New to DVD this week: ON TENDER HOOKS
Kate Shenton’s look at the suspension subculture debuted at the London FrightFest in 2013. Other fest appearances have included fantastic fests in Puchon, Bruges, and Ravenna, among others.
Shenton’s film, an expansion of a short of the same name that screened at Slamdance and elsewhere in 2012, explores the world of suspension, a subculture of individuals who insert hooks through their skin and are suspended on cables to work through pain, achieve ecstatic states, embrace a kinship with like-minded individuals, or to have fun with unusual body-altering experiences.
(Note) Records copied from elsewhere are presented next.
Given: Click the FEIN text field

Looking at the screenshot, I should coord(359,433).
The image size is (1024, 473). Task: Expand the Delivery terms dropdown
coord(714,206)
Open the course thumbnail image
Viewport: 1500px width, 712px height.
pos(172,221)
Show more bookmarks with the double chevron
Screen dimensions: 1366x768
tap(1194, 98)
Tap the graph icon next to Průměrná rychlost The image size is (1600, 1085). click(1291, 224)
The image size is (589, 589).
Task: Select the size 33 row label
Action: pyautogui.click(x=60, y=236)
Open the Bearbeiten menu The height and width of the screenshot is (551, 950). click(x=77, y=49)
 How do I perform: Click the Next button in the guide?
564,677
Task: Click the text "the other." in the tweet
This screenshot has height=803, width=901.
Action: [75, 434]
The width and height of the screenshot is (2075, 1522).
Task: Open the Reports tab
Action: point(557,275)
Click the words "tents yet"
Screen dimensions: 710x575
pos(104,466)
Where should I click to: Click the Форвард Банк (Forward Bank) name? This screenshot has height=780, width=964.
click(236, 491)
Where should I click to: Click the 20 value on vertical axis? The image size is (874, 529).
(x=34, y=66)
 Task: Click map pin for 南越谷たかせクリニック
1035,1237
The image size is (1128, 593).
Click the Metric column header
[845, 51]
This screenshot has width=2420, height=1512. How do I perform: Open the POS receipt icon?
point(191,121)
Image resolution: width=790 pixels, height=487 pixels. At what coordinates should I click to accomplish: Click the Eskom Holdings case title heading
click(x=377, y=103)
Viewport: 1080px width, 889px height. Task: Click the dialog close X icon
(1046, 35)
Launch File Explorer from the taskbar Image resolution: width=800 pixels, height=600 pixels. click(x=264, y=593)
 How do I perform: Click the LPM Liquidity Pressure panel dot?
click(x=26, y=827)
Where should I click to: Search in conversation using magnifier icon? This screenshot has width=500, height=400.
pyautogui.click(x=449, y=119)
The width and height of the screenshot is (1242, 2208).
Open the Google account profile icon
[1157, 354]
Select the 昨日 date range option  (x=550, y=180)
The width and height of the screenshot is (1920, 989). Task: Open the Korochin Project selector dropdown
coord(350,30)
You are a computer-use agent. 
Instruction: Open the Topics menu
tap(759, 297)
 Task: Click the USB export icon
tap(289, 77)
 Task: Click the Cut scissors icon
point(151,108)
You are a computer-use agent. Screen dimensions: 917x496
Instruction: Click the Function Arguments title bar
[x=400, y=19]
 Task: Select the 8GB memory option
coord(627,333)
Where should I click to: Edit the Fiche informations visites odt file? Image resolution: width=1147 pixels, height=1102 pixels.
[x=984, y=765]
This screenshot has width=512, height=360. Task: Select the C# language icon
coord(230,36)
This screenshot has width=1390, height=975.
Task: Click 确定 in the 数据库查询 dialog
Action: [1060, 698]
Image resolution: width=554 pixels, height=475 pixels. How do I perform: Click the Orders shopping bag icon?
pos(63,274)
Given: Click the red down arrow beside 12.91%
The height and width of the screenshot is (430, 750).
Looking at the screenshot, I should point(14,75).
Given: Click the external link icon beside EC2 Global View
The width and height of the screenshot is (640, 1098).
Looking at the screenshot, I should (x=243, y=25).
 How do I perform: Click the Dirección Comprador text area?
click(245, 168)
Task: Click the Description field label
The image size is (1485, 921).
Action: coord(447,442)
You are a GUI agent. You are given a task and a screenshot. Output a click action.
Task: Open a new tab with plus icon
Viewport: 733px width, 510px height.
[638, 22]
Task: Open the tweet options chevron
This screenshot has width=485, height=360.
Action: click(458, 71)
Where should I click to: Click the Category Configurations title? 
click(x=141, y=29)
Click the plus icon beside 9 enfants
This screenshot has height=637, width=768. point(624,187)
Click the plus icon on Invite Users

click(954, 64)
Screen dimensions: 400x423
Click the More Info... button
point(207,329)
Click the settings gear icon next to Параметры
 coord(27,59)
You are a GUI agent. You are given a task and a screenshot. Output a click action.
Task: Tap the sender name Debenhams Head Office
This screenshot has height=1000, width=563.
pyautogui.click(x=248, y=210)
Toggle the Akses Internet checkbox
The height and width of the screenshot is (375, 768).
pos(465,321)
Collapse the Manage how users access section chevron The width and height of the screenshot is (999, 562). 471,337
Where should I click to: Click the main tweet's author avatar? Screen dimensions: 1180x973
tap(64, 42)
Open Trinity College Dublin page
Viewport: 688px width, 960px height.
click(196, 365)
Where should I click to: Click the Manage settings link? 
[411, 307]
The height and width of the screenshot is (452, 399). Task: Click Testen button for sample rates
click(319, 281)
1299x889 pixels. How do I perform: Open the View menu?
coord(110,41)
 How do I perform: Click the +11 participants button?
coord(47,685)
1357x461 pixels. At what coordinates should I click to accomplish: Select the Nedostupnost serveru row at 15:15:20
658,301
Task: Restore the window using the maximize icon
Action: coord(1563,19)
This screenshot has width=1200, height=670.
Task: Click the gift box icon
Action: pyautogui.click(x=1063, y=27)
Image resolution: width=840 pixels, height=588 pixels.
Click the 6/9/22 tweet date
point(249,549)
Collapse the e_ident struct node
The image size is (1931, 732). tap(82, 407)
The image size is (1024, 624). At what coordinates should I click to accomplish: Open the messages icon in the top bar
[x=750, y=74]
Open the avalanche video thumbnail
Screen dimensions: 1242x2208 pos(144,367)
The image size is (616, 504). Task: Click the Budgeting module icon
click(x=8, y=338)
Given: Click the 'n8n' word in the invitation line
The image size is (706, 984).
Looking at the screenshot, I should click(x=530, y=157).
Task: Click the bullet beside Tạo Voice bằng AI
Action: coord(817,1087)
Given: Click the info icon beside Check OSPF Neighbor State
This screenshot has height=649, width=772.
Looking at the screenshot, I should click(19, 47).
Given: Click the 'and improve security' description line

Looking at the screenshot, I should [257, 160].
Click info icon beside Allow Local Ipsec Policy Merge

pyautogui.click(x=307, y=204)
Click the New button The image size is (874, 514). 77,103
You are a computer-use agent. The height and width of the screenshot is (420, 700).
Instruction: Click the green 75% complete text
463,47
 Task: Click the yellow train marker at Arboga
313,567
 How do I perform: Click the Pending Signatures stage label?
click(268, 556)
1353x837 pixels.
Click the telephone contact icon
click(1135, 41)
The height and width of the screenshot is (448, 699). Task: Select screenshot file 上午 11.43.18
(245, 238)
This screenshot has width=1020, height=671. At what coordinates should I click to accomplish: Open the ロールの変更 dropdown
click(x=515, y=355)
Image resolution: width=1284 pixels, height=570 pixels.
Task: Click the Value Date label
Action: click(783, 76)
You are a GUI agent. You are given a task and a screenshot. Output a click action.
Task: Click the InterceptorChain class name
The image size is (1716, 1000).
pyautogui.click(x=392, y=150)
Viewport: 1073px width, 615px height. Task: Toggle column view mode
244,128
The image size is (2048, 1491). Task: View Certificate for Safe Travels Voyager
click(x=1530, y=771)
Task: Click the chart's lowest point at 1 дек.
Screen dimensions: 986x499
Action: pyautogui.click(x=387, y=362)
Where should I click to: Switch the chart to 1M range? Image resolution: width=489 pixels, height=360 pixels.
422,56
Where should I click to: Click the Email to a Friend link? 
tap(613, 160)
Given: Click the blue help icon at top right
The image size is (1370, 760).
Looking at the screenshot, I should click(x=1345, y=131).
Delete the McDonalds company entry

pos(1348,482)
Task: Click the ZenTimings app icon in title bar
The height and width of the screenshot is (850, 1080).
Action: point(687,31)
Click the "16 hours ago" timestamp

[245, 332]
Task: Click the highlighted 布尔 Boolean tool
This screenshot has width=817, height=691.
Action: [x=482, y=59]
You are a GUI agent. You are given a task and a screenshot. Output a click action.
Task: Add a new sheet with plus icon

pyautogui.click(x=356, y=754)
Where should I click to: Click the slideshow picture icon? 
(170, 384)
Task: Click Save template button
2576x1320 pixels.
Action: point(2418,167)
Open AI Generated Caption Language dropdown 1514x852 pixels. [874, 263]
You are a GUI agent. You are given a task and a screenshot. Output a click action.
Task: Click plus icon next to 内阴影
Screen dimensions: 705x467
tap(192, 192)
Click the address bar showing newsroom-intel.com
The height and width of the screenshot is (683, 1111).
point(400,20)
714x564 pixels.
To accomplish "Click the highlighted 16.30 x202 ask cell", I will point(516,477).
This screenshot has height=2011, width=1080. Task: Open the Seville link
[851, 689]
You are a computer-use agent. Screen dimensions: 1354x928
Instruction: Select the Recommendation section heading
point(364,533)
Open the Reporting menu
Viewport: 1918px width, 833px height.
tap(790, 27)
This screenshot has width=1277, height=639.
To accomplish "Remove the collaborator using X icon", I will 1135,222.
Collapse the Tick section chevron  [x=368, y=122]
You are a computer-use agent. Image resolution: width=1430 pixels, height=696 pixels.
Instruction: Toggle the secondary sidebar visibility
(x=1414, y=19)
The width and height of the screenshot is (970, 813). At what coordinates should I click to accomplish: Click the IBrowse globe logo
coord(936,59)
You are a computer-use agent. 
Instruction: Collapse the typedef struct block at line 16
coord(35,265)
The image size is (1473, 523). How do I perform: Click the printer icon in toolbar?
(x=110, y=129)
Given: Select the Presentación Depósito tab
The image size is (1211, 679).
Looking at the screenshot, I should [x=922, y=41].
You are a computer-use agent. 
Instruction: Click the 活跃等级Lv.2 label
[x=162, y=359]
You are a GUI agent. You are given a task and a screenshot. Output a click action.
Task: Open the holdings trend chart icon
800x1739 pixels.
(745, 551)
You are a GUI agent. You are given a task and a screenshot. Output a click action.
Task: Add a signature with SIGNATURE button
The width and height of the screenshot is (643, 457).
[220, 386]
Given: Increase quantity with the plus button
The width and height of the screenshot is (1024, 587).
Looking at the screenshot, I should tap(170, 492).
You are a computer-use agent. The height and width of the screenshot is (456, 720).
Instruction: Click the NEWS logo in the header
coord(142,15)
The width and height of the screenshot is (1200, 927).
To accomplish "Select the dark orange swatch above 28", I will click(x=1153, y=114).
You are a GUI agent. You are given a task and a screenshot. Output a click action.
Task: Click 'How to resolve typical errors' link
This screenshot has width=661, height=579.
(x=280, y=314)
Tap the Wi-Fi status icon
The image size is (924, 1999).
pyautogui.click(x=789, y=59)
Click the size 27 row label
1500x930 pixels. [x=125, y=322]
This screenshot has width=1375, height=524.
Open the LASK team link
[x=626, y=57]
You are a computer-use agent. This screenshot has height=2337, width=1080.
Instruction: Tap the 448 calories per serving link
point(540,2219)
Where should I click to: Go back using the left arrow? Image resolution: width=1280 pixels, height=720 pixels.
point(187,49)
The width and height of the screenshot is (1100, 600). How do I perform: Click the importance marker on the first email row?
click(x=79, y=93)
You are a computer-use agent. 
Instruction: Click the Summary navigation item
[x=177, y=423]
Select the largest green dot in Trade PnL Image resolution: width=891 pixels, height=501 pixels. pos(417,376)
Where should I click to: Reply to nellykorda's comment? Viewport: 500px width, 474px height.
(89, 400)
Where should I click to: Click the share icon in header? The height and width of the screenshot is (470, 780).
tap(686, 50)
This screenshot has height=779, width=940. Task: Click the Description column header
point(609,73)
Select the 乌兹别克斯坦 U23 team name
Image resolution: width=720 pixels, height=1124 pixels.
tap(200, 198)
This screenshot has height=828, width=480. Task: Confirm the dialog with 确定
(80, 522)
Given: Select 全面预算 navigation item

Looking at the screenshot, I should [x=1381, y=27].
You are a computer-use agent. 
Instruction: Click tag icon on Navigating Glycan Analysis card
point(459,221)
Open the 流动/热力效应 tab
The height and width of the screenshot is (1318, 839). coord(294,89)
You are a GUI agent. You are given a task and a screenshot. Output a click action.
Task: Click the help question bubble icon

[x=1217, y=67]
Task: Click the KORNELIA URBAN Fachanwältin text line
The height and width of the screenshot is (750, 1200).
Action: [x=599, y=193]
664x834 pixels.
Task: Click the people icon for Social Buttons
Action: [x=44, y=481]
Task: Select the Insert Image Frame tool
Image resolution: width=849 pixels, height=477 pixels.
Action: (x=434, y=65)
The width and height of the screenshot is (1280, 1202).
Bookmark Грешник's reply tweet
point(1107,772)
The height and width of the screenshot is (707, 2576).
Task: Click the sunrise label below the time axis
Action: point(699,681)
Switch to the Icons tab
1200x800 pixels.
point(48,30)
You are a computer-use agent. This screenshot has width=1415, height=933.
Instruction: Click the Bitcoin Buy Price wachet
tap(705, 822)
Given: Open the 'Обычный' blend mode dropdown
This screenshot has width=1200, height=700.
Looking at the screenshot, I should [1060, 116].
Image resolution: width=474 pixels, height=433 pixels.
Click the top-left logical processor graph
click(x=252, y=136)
For the majority of its running time, the film merely functions as a survey of the practice, interviewing various adherents with different levels of experience and various motivations for the unusual act – some who’ve been suspended countless times and are proselytizers, and others who’ve just done it once and are still reeling from the intensity of the experience. Close to the end of the film, Shenton herself becomes suspended, and has a very intense, at times painful, experience, which she doesn’t regret, but is not interested in repeating. It’s refreshing that the outsider filmmaker not only takes a non-judgmental approach to an alternative lifestyle practice that might otherwise be too easily portrayed as a freakshow, but she even participates in it, even briefly. Ultimately, however, the project suffers from a lack of a compelling through line, and, to a lesser extent, very rough production values.